The concepts of achieving the goal of “forever” are of course very different, depending on the area of expertise of those who are interesting in immortality. For some, the cloud is just another means to this end. Are they right?
Artificial intelligence, machine learning, the cloud and the concept of life
It seems that everything we do and share online is already in the cloud. Does this automatically make us immortal?
On some levels, yes. Most people want to be remembered after they’re gone. We tend to strive to do the amazing things that will ensure we are not forgotten by future generations. The cloud makes this easy. We will be remembered. Maybe not for some wonderful invention that changed society as we know it, but in some way the memory of us will live on.
What’s more, our friends and family will be able to speak to us through AI/ML-powered solutions. New generations that we could have never met before due to our short lifespan, could potentially meet us, and get to know what their ancestors were like.
But that is pretty much it, for now.
Although there are certain groups that believe our consciousness could be uploaded to the cloud so that we as individuals live forever (or at least for as long as the cloud works), this is very unlikely, as far as we know.
Where do communication and digital service providers fit in here
Where does this leave communication and digital service providers? Will telecoms expand their business and deploy services that will allow us to talk to our passed loved ones, or store their memory in some ways? Possibly.
With that in mind, operators will also need to consider the safety of the operation. With this extraordinary opportunity, comes an even greater responsibility. How to make sure that the data are safe? What can be done to prevent customers from getting tricked by impostors?
Ethical and safety concerns are definitely challenges that need to be faced if we want to expand the idea further. The only question is: do we really want to?

= Tasks to perform =
1. From the passage on the cloud and immortality, write out word for word the part that begins at the words "But that is" and stops after "as we know.".
2. In the passage on the cloud and immortality, who will be able to speak to us through AI/ML-powered solutions?

= Supplied data =

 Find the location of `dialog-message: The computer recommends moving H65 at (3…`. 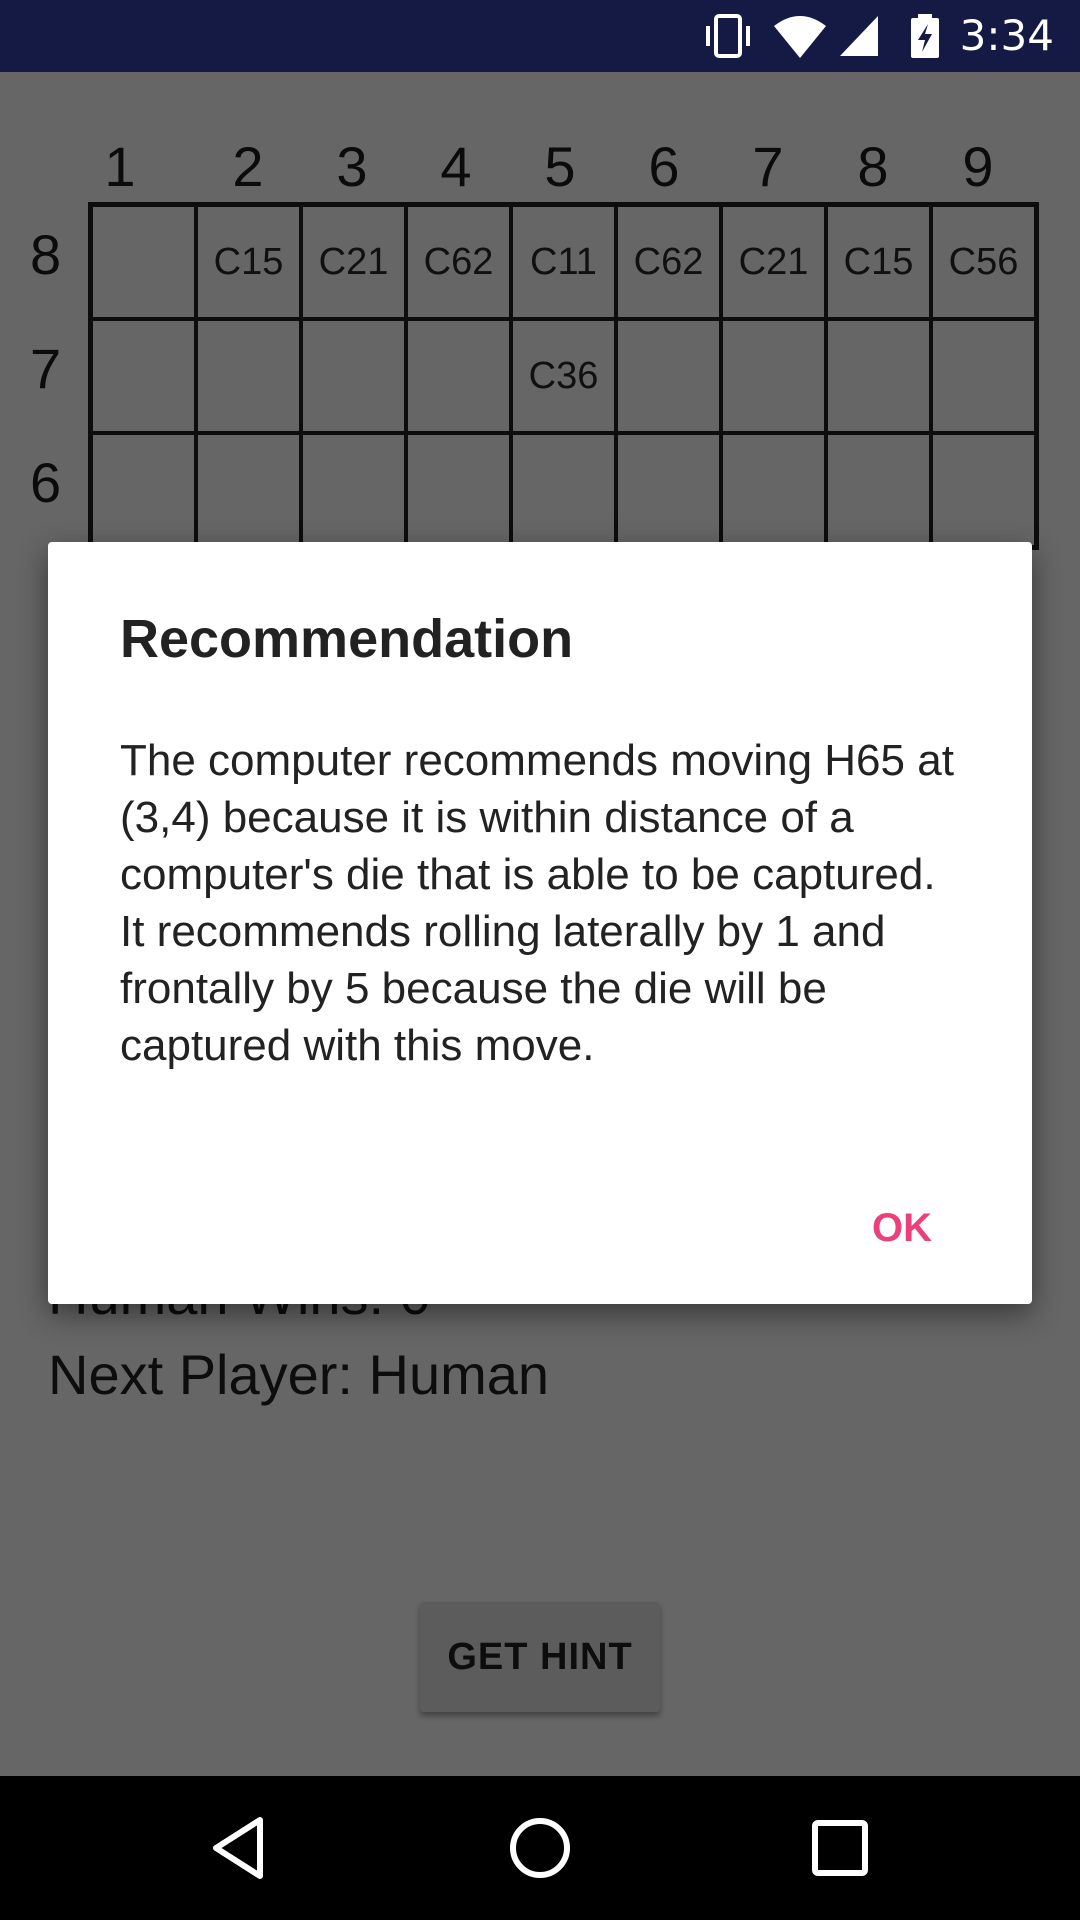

= Results for each task =
1.
But that is pretty much it, for now.
Although there are certain groups that believe our consciousness could be uploaded to the cloud so that we as individuals live forever (or at least for as long as the cloud works), this is very unlikely, as far as we know.

2. Our friends and family.